▸ **Objective 1**
In the bank comparison text, what does ING do when a transaction would leave the account overdrawn?
▸ **Objective 2**
What are all the section headings in the bank comparison text?
▸ **Objective 3**
From the bank comparison text, copy word for word the passage starting with "Up bank is the" and going on through "as a result.".

▸ **Source text**
* start *
ATMs seem to be disappearing from our local shopping centres. With pay wave becoming increasingly available, with need cash less and less.

When I do need cash, I find it’s because I’m at a small merchant outside a major shopping centre and am often needing to use an expensive independent ATM.

If your life is already completely cash free, ATM fees are probably not that important. A one off payment of $2-4 is annoying, but no big deal. If you are withdrawing cash monthly, you will want to eliminate fees.

Up bank offer free ATM withdrawals from major bank ATMs, which is adequate for those that rarely use cash.

For those that want completely free ATM access, ME bank offer this without annoying terms and conditions.

ING also refund all ATM fees, but you have to meet a list of demands each month to be eligible. These terms aren’t too onerous for me, because my ING everyday account is used as my “blow it (splurge) money, and I use it regularly.

I can deposit $1000 per month into my ING “Splurge money” account and then transfer the excess back to my primary offset account. I use my card for splurge purchases via paywave 5 times a month or more without any effort.

The new condition that you have to grow your savings maximiser each month could be met by depositing $1 in the account each month, if you weren’t using the savings maximiser for anything else.

If you have a mortgage, and offset account makes far more sense for savings anyway.

Up Bank Review – Interest Earned

Up bank is the lowest interest payer of the group. If you are not planning to save significant amounts in this account, you probably should ignore the interest.

For $5,000 savings over a year, the difference in interest between Up Bank at 0.7% and ING at 1.35% (if you meet all T&Cs) is only $32.50.

If you have a $30,000 emergency fund kept in the account, you could earn an extra $195 by going with ING.

If all savings are kept in an offset, and your online bank account will hold less than $1000, pay more attention to other features that may benefit you, such as free ATMs and international transactions.

Overseas Transaction Fees

How much do you spend overseas? You don’t have to be an international traveller to get hit by these charges! Some operators in Australia are based overseas and you can get hit with sneaky internation transaction fees as a result.

If you do a reasonable amount of online shopping, you are likely to benefit from free international transactions. You can get international transaction fee free credit cards. But, if you need cash overseas, withdrawing cash from an ATM using your credit card is likely to incur a hefty “cash advance” fee.

Up Bank and ING offer free international transactions and ATMs, ideal for those of us dreaming of an overseas holiday.

The international fees listed above are a reason to avoid ME Bank unless you are sure you will not use the card for international transactions or ATMS.

Overdrawn Fees and Charges

Hopefully you will not become overdrawn, but if you do ME and UP bank will both sting you with fees. In contrast, ING simply decline the transaction but do not charge dishonour fees.

Round Up Feature

This feature has become a common offering over the last few years. When you use your debit card, the virtual “change” is transferred to a savings account, mortgage or investment account.

It is a feature that is available with RAIZ from any bank account. I do not personally find it useful, but I can see it would useful for those struggling to save.

The ideas is that if you spend $2.50 on a drink, depending on your settings the 50c change from $1, or the $2.50 change from $5 is swept into you savings/investment account. It is a virtual version of the spare change jar.
* end *
▸ **Records provided**
* start *
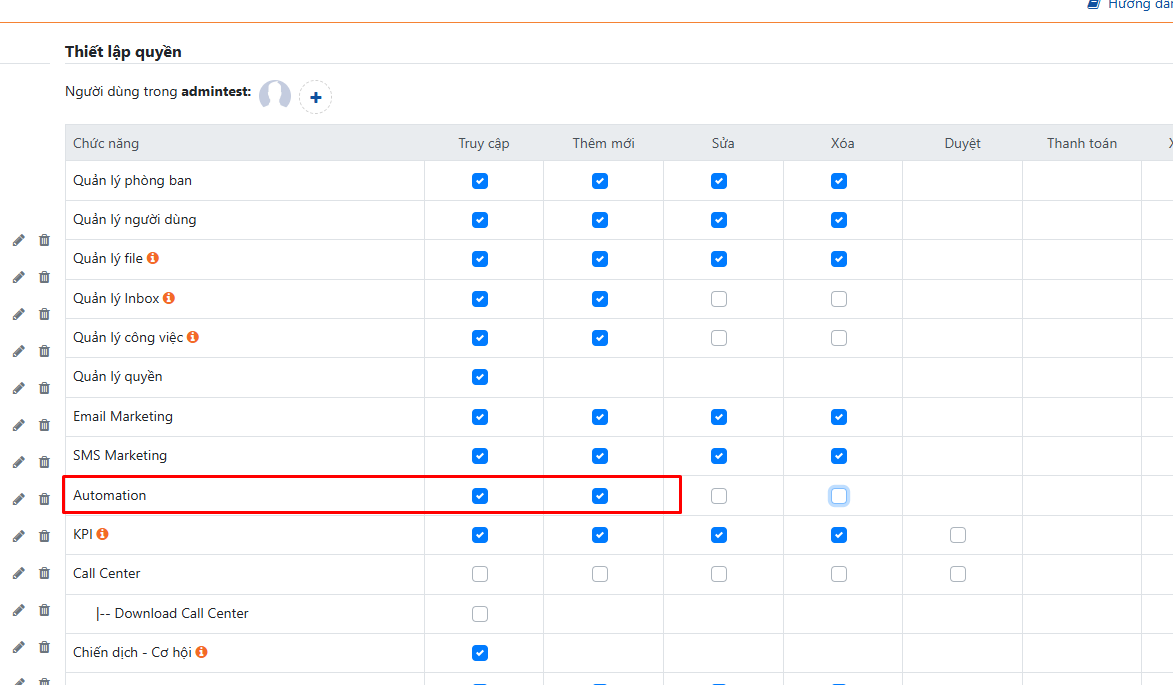The width and height of the screenshot is (1173, 685).
Task: Add a user with the plus icon
Action: click(x=315, y=97)
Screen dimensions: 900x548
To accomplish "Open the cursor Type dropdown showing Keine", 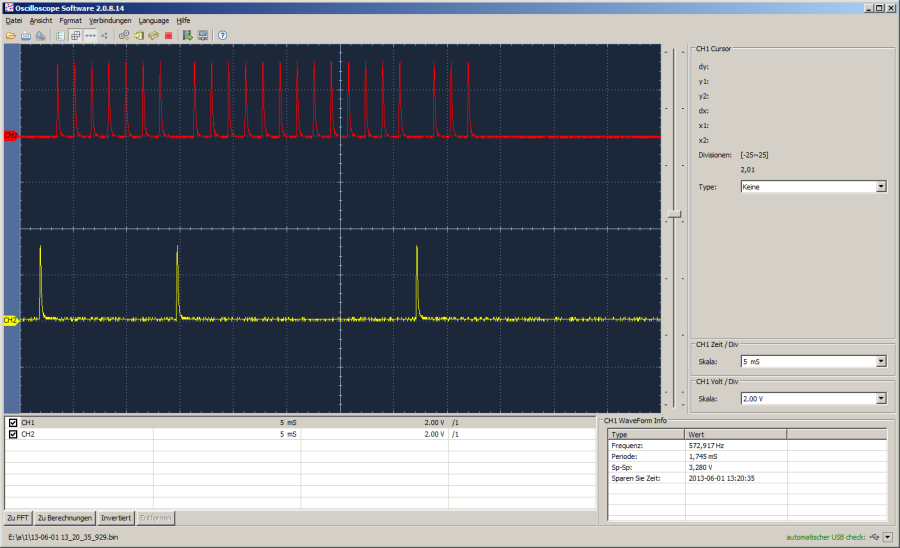I will click(x=880, y=186).
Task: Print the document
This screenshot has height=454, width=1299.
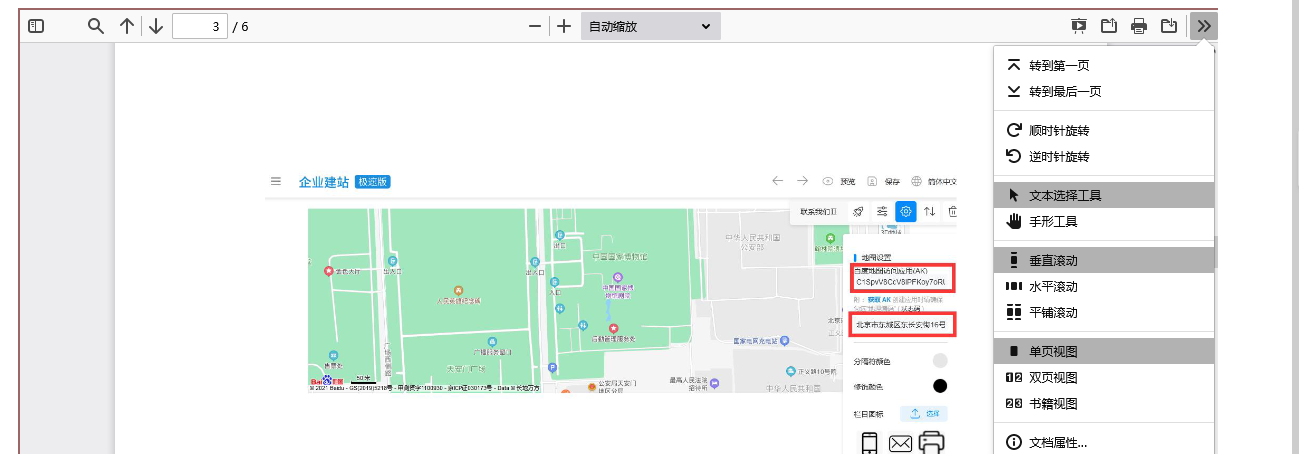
* end *
▸ **Correct response 1**
ING declines the transaction and does not charge dishonour fees.

▸ **Correct response 2**
Up Bank Review – Interest Earned
Overseas Transaction Fees
Overdrawn Fees and Charges
Round Up Feature

▸ **Correct response 3**
Up bank is the lowest interest payer of the group. If you are not planning to save significant amounts in this account, you probably should ignore the interest.

For $5,000 savings over a year, the difference in interest between Up Bank at 0.7% and ING at 1.35% (if you meet all T&Cs) is only $32.50.

If you have a $30,000 emergency fund kept in the account, you could earn an extra $195 by going with ING.

If all savings are kept in an offset, and your online bank account will hold less than $1000, pay more attention to other features that may benefit you, such as free ATMs and international transactions.

Overseas Transaction Fees

How much do you spend overseas? You don’t have to be an international traveller to get hit by these charges! Some operators in Australia are based overseas and you can get hit with sneaky internation transaction fees as a result.